Following the defeat of the American Health Care Act, you wrote in your e-newsletter: “Congress must continue working to come to a consensus on legislation to repeal and replace Obamacare.” You said this is necessary because of “unaffordable premiums, higher deductibles, and lack of choice and access that far too many folks in the Sixth District and across the country have experienced firsthand.”
While your statements might seem to oppose President Obama, he expressed some of the same concerns following the defeat of the AHCA too: “I’ve always said we should build on this law, just as Americans of both parties worked to improve Social Security, Medicare, and Medicaid over the years. So if Republicans are serious about lowering costs while expanding coverage to those who need it, and if they’re prepared to work with Democrats and objective evaluators in finding solutions that accomplish those goals — that’s something we all should welcome.”
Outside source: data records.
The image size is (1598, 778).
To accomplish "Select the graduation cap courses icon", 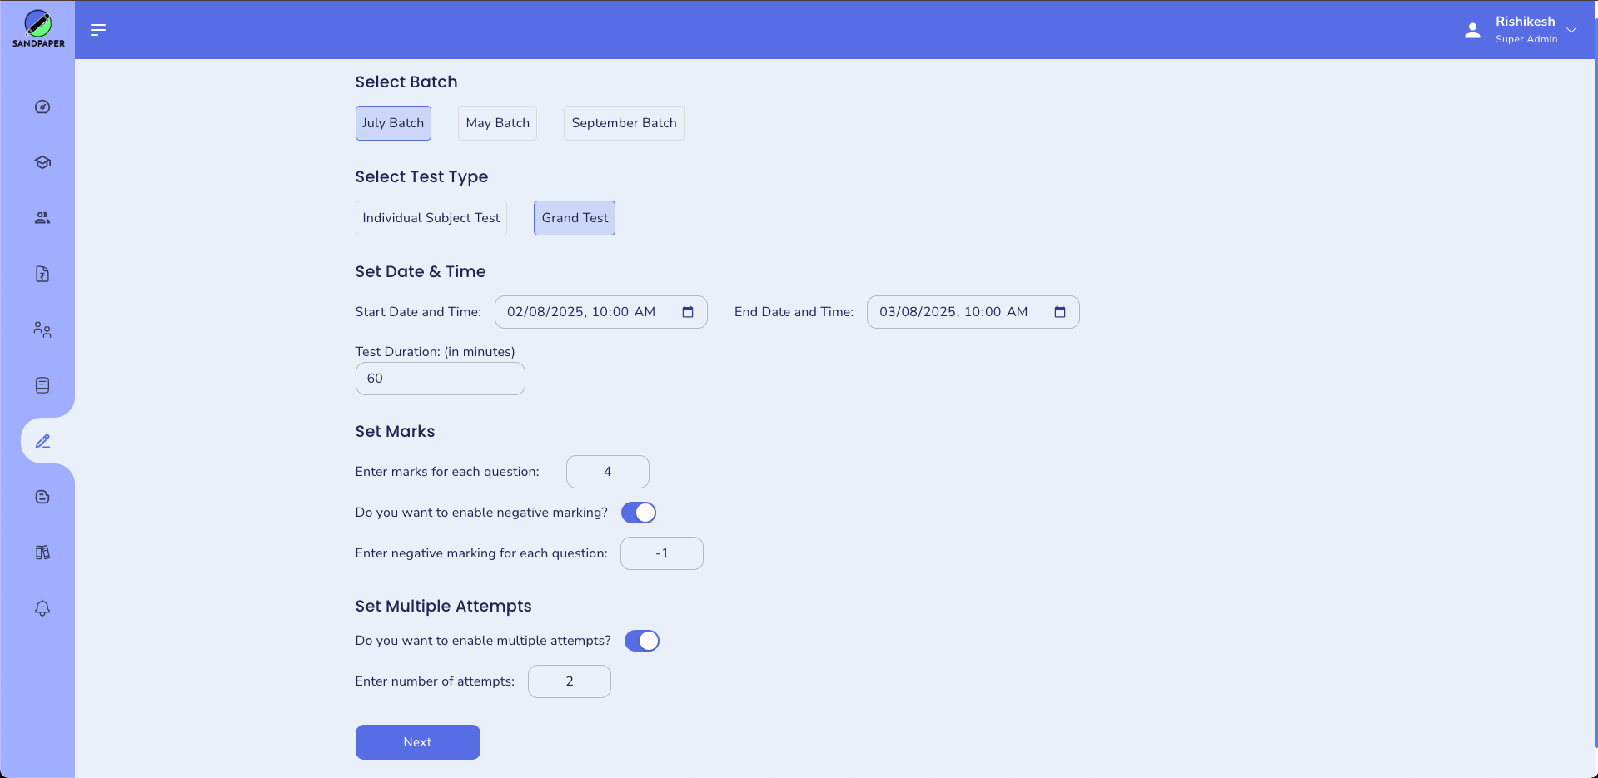I will pyautogui.click(x=42, y=162).
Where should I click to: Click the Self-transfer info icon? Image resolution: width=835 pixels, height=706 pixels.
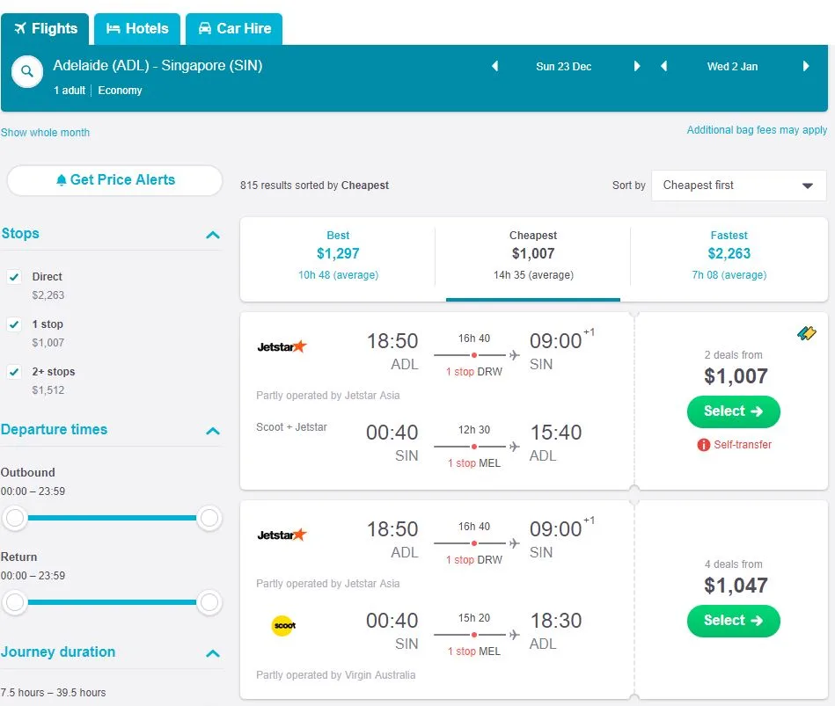(x=703, y=445)
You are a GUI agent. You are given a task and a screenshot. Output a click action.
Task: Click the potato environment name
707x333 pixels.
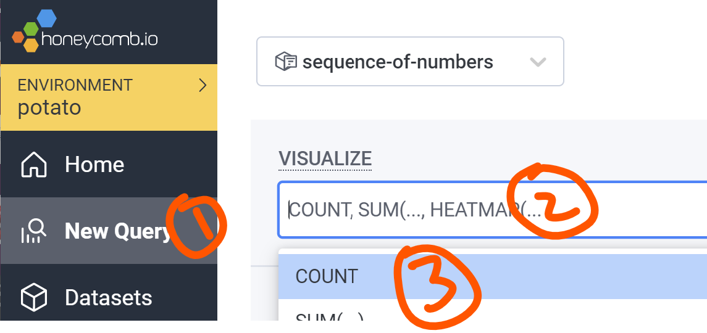pyautogui.click(x=49, y=108)
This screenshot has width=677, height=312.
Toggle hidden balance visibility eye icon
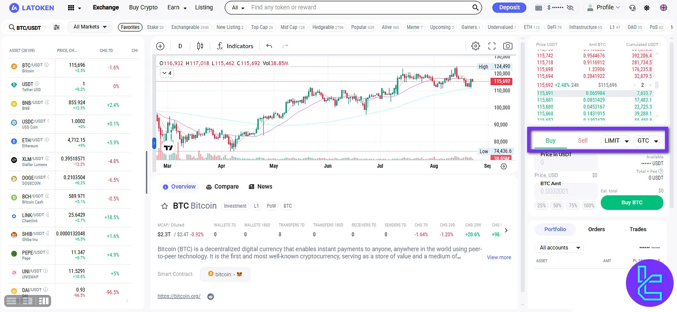point(571,8)
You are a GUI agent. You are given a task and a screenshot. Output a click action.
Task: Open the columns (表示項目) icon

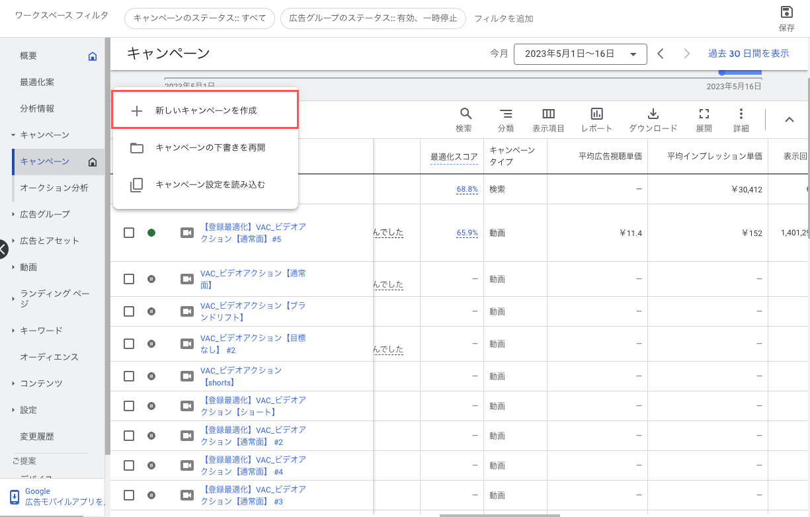548,114
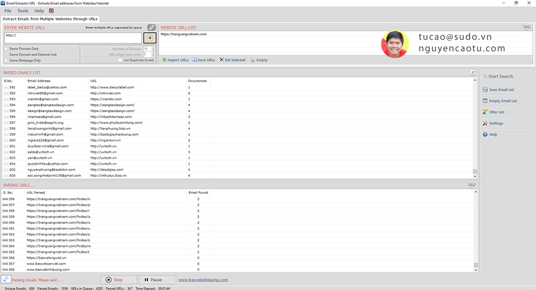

Though your core difference is obvious—you want to “repeal and replace Obamacare” and he wants to “build on” it—your shared goals are obvious too. You just state them in negative terms: “unaffordable premiums, higher deductibles, and lack of choice and access,” while he states them in positive terms: “lowering costs and expanding coverage.” You and President Obama also seem to agree on a path forward. You say Congress must “come to consensus,” and he says Republicans should “work with Democrats.” The result would be the same.
When I called your office to ask you to oppose the flawed ACHA, your intern asked me if I supported the ACA. I told him I was neutral toward it. If the choice is between the ACHA and the ACA, or the ACA and nothing, I prefer the ACA. But I would much rather have a new health care bill that improved on the ACA. I don’t care if that means “repeal” or “build on.” I don’t support the ACA because it’s been branded as Obama’s legacy. I support the ACA because I believe in its goals.
You said you are “interested in any health care proposal that lowers health care costs for all Americans.” The AHCA failed to pass because it would have failed to achieve those goals. As you have argued so forcefully in the past, the status quo is not good enough. Because the Republican party controls both houses of Congress and the White House, it remains the Republican party’s responsibility to find a path forward.
What steps are you taking to build bipartisan legislation that will correct the flaws of the ACA?